With the prospect of Columbia Falls Aluminum Co. reopening still a long shot, Montana Sens. Jon Tester and Max Baucus are now pushing the federal government to see if the plant property should be declared a Superfund site.
The senators last week sent a letter to the U.S. Environmental Protection Agency, asking for a study of contamination levels that could pose a risk not only for the community but also for any future business to use the site.
Glencore, the Swiss-based parent company of the mothballed aluminum plant, closed CFAC in 2009. Since then Tester and Baucus have worked with both Glencore and the Bonneville Power Administration to reopen the plant, but volatile metal prices have been a stumbling block.
State Sen. Dee Brown, R-Columbia Falls, first pitched the idea of declaring the property a Superfund site to the Flathead County commissioners last December, saying she believed Glencore has been stringing the community along with no intention of restarting the aluminum plant.
Brown said no one knows the extent of any contamination at the aluminum company site, but through the years she has heard anecdotal accounts from plant workers about potential pollution.
The 125-acre property lies at the base of Teakettle Mountain near the Flathead River.
Dale Lauman, who retired from his commissioner seat at the end of 2012, agreed with Brown, noting then that the future cleanup of the property needs to be pursued.
Commissioner Pam Holmquist said Monday the commission hasn’t yet addressed the issue. She said she’s glad Tester and Baucus are taking the lead.
“It will come down to the federal government funding it, whatever happens,” Holmquist said.
Tester and Baucus said cleaning up any hazardous materials would create jobs, but more importantly would set the stage for new business opportunities at the site.
“We applaud the community’s proactive approach to consider all options in the face of this economic tragedy,” the senators wrote in their letter to the EPA.
Tester and Baucus want the EPA to assess the risks posed by the plant’s decades-long handling of hazardous materials, including cyanide and zinc. They specifically call on the agency to study the plant’s solvent landfills and wastewater ponds that handled plant discharge until the 1980s.

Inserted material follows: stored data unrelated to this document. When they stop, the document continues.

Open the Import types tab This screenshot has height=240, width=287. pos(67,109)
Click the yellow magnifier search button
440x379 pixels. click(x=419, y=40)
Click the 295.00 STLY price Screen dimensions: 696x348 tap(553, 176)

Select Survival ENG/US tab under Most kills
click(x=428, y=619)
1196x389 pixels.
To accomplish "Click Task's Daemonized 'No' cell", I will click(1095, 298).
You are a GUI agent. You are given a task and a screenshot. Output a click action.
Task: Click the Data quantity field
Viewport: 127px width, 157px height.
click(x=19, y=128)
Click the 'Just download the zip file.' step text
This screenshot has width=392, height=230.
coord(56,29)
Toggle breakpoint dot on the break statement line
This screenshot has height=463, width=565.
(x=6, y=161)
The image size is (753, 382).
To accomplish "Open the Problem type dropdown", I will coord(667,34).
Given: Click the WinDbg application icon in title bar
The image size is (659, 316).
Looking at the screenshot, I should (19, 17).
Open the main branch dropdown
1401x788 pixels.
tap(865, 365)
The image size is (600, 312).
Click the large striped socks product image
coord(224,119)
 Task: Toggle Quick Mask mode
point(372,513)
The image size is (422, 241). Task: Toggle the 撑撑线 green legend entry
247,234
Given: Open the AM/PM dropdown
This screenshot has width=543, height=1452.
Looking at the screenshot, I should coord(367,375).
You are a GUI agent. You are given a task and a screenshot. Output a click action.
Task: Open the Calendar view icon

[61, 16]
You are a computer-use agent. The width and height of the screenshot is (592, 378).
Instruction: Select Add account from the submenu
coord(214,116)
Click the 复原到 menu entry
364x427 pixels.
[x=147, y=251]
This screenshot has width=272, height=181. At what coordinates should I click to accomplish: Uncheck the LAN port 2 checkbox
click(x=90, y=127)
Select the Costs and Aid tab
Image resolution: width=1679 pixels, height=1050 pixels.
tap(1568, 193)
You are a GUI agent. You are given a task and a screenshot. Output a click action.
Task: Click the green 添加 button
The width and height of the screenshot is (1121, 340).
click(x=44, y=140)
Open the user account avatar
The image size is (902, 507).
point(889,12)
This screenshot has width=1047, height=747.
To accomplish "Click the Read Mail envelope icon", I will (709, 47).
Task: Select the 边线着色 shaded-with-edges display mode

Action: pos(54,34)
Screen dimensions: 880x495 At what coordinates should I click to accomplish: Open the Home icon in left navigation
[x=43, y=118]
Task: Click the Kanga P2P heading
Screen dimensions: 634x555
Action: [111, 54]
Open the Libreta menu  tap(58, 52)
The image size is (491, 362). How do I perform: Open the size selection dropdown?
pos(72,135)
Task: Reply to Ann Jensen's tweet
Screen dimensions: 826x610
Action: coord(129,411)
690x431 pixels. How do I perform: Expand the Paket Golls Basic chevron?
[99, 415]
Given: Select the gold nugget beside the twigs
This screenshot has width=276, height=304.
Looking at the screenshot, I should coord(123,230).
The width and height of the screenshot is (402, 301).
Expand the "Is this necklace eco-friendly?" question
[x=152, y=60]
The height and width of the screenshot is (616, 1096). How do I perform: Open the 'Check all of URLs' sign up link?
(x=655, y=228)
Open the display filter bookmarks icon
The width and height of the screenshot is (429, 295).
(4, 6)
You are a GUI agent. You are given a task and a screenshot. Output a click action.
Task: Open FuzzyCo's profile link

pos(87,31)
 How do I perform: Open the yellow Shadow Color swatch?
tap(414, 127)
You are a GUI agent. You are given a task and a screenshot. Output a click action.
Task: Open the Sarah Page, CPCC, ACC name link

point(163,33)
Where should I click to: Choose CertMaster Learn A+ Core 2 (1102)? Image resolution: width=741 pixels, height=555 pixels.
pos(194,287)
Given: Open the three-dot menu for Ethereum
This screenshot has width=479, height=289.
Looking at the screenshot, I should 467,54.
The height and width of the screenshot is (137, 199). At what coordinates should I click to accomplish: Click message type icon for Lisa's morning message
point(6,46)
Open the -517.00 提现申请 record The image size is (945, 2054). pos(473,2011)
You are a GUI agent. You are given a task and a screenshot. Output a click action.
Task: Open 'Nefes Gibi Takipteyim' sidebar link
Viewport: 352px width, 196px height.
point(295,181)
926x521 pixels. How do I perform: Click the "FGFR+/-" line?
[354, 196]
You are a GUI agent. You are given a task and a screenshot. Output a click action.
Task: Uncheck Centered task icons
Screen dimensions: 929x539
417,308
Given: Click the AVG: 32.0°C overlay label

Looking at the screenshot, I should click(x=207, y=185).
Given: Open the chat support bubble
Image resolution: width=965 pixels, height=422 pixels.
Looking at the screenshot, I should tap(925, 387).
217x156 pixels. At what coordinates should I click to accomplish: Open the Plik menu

“Due to the complexity of the site we urge the EPA to swiftly commence a site assessment of the CFAC production facilities for a listing of Superfund,” they wrote.
The Superfund program was established in 1980 through federal legislation that authorized the EPA to identify parties responsible for contamination and compel them to clean it up.
There are several steps involved in cleaning up a polluted site. Once a potentially polluted site has been reported to the EPA by individual citizens, state agencies or local government entities, the federal agency follows a step-by-step process to determine the best way to clean up the site and protect human health and the environment. Opportunities for community involvement occur throughout the process.
By taking action now to clean up the property, it would be ready and waiting for other manufacturing if Glencore sold the property.
The aluminum plant operated in Columbia Falls (with one other closure) from August 1955 to October 2009, when the high cost of power and increased international competition led to the plant’s closure. Eighty-eight people lost their jobs when the plant went dark. At its peak, the facility employed more than 1,200 people and was producing 180,000 tons of aluminum annually.
Over the years, the plant had a succession of owners: Anaconda Copper Mining Co., Atlantic Richfield Co., Montana Aluminum Investors Corp. and Glencore.